8. Transferring the Design: [MUSIC] In this step, if you already feel
comfortable at drawing, you're welcome to sketch
the design directly on the the canvas with pencil,
charcoal, or chalk. Or use the traceable
sketch that I provided. If you'd like to use
the traceable sketch, go to the projects
& resources tab, and it will be located on the right side of the
course description. The simplest way to transfer your design is by
using carbon paper. [NOISE] Lay that down on your canvas and then your
traceable sketch over that. A couple of pieces of tape to
hold it where you want it. You don't want it slipping
halfway through your design. [NOISE] Then using
a sharp pencil, trace the design and check it to see if
it's coming through. [NOISE] If you use
colored pencil, I'll be able to see
where the red line is. So I know if I've gone
over that area or not. I don't trace very often.
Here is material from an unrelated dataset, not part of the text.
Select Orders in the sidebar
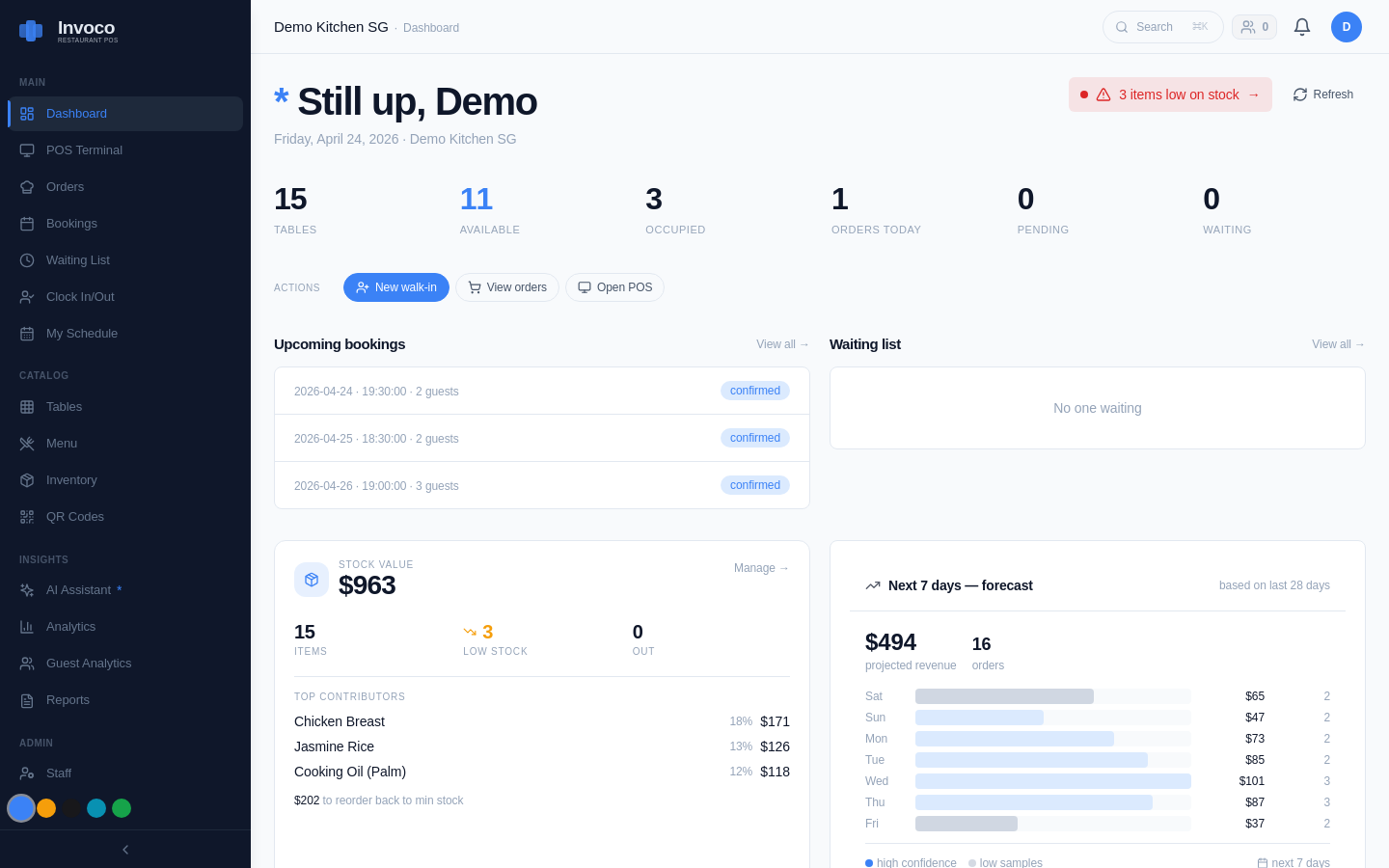This screenshot has width=1389, height=868. pyautogui.click(x=65, y=186)
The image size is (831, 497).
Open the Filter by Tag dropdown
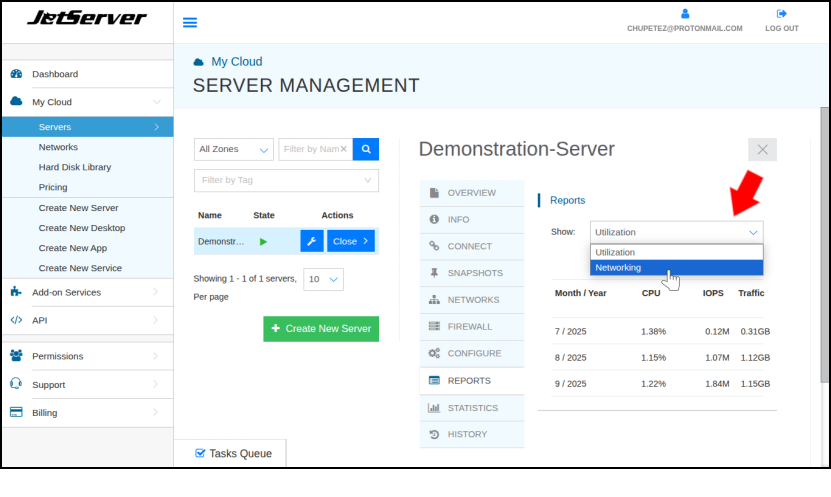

I prefer to sketch directly on the canvas with
chalk but many of my students do not want to draw so they use the traceable
sketch that I provide. If you don't want to
purchase carbon paper, you can make your own
transfer paper by blackening the backside of
your sketch with graphite. Then turn it over on your
canvas and trace your design. If the graphite line doesn't
show on your underpainting, maybe you chose a darker color. You could use chalk instead of graphite on the back
and then trace. Then you'd have a white
line to use as your guide. If you know how to sketch, you can just do it the
old-fashioned way and draw in your design [NOISE]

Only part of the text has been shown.